Voltando um pouco atrás, à questão da formação do governo: quando se coloca no Ministério da Educação, que terá o ensino superior também, inovação e ciência, significa que esta pode ser uma forma de tentar criar todos esses indicadores atrativos para manter os jovens talentos em Portugal?
Só consigo pagar bons salários aos meus trabalhadores mais criativos e com maior capacidade se criar valor acrescentado. Só crio valor acrescentado se combinar investimentos e isso significa dois tipos de investimentos. São discricionários. O primeiro é em abrir mercados para vender os meus produtos e o outro é em inovação para vender produtos que esses mercados queiram e que tragam alguma coisa de novo, relativamente ao que já existe. Portanto, só para dar a ideia, tradicionalmente, e não é do governo anterior, tenho o Ministério da Ciência, Tecnologia e Ensino Superior, tenho o Ministério dos Negócios Estrangeiros, que, digamos, tem a parte de internacionalização, tenho o Ministério da Justiça, onde está a propriedade intelectual e o INPI, etc.. Tenho o Ministério da Educação, típico, e depois tenho o Ministério da Economia. E, já agora, no último governo, a digitalização foi parar debaixo da alçada do primeiro-ministro. Pronto, ainda é mais longe. Portanto, a questão aqui é como é que evito a balcanização, digamos, da organização da política pública e dos instrumentos, para um fim único, que é tornar as empresas mais competitivas, que possam crescer através da inovação? Isso exige o modelo de governo da inovação e não é só a questão de haver o nome da inovação.

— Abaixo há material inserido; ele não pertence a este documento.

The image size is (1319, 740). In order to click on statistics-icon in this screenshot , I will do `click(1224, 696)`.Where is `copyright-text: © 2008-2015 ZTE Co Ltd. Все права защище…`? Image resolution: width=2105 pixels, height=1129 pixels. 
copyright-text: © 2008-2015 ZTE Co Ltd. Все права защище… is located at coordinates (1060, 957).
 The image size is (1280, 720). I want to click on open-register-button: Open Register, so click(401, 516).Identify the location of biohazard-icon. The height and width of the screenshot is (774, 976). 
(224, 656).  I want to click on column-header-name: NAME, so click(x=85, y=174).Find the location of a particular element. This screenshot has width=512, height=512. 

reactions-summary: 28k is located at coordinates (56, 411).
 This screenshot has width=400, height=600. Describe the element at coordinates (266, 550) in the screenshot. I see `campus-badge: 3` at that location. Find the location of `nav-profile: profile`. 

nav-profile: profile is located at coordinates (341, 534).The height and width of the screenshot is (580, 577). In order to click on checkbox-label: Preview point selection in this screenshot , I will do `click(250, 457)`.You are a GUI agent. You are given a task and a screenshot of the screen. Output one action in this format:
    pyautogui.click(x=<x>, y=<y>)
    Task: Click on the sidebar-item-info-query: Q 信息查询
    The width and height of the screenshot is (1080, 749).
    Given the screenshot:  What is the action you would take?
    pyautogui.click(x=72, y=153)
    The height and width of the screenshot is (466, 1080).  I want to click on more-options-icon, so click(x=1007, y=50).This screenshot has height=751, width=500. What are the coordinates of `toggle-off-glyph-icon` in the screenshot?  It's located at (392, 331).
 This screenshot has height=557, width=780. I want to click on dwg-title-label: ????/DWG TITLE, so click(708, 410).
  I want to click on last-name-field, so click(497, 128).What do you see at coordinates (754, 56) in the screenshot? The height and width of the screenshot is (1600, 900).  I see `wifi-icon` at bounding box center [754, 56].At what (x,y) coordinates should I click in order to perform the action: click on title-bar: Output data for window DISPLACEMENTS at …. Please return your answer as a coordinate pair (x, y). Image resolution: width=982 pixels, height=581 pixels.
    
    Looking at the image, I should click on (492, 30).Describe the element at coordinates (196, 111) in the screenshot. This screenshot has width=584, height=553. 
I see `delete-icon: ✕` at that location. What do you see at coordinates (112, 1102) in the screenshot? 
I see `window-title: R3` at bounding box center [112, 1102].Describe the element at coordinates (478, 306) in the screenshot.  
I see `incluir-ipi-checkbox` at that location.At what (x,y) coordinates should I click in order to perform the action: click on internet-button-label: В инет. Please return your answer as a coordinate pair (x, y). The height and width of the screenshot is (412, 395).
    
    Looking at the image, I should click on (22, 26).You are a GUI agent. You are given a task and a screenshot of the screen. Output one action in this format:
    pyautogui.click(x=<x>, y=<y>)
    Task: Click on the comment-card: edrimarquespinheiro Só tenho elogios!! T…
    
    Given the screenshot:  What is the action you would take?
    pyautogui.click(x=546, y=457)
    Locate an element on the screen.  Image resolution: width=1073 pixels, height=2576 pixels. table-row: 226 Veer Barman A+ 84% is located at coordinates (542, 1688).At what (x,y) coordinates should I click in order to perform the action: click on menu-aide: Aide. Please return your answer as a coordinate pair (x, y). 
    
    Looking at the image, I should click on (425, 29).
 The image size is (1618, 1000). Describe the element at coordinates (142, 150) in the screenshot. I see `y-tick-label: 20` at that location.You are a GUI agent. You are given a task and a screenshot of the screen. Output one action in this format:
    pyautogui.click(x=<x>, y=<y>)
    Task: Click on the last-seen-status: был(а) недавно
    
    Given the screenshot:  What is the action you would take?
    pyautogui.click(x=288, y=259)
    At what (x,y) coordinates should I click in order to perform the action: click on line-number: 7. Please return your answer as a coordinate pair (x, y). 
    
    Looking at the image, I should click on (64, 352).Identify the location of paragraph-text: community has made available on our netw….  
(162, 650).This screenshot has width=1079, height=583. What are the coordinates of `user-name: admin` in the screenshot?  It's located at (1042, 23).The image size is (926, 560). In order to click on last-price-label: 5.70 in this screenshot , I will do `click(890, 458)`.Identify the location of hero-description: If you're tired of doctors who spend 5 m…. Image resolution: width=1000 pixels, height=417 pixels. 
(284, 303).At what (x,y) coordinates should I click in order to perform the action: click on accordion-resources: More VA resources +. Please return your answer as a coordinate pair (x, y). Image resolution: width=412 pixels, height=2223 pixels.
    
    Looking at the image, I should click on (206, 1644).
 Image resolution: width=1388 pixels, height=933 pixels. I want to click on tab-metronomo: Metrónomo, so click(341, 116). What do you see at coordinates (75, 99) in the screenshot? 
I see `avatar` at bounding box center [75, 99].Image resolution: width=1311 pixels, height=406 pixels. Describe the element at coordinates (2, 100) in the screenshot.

A COTEC anunciou no verão passado a criação de uma plataforma para internacionalizar tecnológicas. Que balanço é que se pode fazer?
Lançámos isso em junho e, como tudo, as coisas demoram sempre muito tempo ou demoram algum tempo. Tivemos seis, sete grandes empresas que já estão internacionais, mas algumas multinacionais que estão em Portugal como, por exemplo, a Siemens ou a Kindril, que aderiram e que, na prática, o compromisso dessas empresas foi ajudar as empresas tecnológicas portuguesas a poder entrar em novos mercados. E, às vezes, essa ajuda simplesmente é uma referência, é ir, é dizer, é fazer uma apresentação a potenciais clientes num determinado mercado. Neste momento, estão cerca de 50 empresas na plataforma. Gostaríamos, obviamente, que estivessem mais, mas até agora é este o número.